181 Conn. App. 760
Conn. App. Ct.2018Background
- Defendant Donald Raynor was tried and convicted of murder for a 2007 drive‑by shooting that killed the victim; co‑defendant Jose Rivera implicated Raynor and identified a seized .223 Kel‑Tec rifle as the murder weapon.
- Twelve of fifteen cartridge casings from the murder scene were positively matched by the state’s firearm/toolmark expert to the .223 Kel‑Tec; three were inconclusive.
- Defense sought a Porter hearing and moved in limine to exclude or limit the state expert’s firearm/toolmark testimony, citing reports (NAS, Ballistic Imaging) and case law questioning the scientific reliability of firearm/toolmark identification.
- Trial court denied the Porter hearing and admitted the expert’s identification testimony; the expert acknowledged some criticisms during cross‑examination.
- State also moved to admit uncharged misconduct evidence of an attempted shooting eight months later (Baltimore St. incident) in which casings from that scene were largely matched to the same .223 rifle; the court admitted that evidence to prove identity and means and gave limiting instructions.
- On appeal, Raynor argued (1) the court should have held a Porter hearing and excluded/limited the ballistics testimony, and (2) the uncharged‑misconduct evidence was more prejudicial than probative. The conviction was affirmed.
Issues
| Issue | State's Argument | Raynor's Argument | Held |
|---|---|---|---|
| Whether a Porter (Porter v. State) reliability hearing was required before admitting firearm/toolmark identification evidence | Ballistics/toolmark identification is long‑established forensic science; relevance suffices and prior Connecticut precedent allows admission without Porter hearing | Recent studies and out‑of‑state decisions cast doubt on the methodology’s reliability; expert testimony should be excluded or limited to "more likely than not" conclusions | Denied Porter hearing; court followed controlling precedent (State v. Legnani) and admitted expert testimony; cross‑examination exposed limitations for the jury to weigh |
| Whether admission of uncharged misconduct (Baltimore St. attempted shooting) was unduly prejudicial | Evidence was relevant to identity and means (same rifle linked to both incidents); probative value outweighed prejudice; limiting instructions mitigate prejudice | Evidence unduly prejudicial, risks propensity inference, unreliable eyewitness ID, and paints defendant as a "deranged gunman" | Admission upheld: charged conduct was more severe, similarities were probative (same gun/person), limiting instructions given, and trial court did not abuse discretion |
Key Cases Cited
- State v. Porter, 241 Conn. 57 (Conn. 1997) (established Connecticut’s flexible test for admissibility of scientific evidence).

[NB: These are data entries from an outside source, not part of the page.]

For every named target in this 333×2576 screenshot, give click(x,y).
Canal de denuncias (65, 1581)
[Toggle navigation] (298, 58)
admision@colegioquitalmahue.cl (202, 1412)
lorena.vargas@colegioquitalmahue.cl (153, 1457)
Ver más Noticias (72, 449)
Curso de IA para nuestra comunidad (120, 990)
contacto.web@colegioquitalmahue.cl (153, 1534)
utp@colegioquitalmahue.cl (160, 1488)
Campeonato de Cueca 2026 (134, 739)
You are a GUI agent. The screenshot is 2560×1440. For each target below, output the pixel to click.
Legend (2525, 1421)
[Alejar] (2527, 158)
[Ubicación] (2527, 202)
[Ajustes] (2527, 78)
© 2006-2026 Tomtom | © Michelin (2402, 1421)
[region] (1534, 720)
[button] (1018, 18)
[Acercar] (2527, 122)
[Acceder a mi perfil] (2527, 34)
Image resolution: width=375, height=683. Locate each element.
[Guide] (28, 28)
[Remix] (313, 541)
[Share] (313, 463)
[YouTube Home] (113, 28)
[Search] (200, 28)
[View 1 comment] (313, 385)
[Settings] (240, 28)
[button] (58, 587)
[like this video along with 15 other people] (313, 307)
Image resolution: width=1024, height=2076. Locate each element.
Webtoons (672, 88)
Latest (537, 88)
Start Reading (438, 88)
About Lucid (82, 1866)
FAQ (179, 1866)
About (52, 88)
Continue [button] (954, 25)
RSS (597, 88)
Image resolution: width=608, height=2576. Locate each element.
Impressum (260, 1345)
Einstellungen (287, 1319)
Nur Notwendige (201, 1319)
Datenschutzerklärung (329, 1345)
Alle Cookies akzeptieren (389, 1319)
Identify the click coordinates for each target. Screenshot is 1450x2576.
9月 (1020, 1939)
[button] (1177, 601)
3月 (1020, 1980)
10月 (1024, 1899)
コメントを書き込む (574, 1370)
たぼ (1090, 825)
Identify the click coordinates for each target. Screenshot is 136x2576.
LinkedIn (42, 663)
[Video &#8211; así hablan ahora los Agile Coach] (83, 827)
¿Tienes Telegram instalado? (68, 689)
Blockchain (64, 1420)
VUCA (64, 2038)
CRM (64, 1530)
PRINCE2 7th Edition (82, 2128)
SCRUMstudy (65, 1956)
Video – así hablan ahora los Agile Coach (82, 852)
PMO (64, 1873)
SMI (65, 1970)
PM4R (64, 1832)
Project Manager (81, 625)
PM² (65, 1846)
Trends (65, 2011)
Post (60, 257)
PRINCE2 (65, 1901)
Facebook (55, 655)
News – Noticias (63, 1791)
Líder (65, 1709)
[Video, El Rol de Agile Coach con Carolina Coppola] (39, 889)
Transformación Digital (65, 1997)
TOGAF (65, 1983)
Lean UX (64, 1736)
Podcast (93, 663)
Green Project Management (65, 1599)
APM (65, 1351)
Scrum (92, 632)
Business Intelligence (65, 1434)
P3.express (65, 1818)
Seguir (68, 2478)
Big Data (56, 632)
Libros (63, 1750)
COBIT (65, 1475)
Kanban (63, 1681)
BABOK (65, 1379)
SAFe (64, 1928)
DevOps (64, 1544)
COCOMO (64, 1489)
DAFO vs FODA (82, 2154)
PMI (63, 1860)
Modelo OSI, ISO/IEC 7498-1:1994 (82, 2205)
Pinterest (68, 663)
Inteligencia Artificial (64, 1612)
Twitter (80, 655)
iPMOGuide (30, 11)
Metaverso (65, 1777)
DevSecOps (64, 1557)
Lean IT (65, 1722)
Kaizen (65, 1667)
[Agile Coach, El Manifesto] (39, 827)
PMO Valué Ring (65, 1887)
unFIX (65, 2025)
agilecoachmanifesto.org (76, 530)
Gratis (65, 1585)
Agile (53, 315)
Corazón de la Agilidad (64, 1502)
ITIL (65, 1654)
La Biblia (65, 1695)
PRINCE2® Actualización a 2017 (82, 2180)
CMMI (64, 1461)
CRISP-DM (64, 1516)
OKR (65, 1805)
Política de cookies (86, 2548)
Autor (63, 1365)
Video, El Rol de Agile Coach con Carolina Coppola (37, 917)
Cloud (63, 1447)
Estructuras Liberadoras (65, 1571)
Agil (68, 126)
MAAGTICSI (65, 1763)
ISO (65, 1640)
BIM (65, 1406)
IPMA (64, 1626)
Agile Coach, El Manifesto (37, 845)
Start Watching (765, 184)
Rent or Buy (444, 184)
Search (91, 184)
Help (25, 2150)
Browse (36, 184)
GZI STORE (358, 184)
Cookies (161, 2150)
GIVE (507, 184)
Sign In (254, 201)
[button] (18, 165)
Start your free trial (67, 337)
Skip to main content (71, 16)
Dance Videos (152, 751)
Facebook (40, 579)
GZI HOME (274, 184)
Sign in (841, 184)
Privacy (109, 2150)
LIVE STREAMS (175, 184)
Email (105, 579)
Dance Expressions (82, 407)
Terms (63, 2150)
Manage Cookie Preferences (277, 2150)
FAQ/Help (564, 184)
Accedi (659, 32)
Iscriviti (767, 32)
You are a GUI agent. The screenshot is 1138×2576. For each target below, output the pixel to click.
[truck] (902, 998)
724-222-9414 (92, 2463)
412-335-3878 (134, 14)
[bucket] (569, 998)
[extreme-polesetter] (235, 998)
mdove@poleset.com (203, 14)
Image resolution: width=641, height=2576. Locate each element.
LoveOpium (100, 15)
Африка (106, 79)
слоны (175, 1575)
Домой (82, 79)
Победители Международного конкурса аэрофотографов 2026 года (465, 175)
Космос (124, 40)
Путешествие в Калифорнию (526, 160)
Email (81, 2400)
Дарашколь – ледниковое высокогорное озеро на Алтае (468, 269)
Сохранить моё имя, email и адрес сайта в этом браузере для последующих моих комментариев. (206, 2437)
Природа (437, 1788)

- State v. Legnani, 109 Conn. App. 399 (Conn. App. 2008) (held firearm/toolmark identification is well‑established forensic science; Porter hearing not required for such evidence).
- State v. Collins, 299 Conn. 567 (Conn. 2011) (described admissibility and balancing test for uncharged‑misconduct evidence and the factors for weighing prejudice vs. probative value).
- United States v. Glynn, 578 F. Supp. 2d 567 (S.D.N.Y. 2008) (recognized limitations in ballistics testimony and limited expert’s opinion to "more likely than not").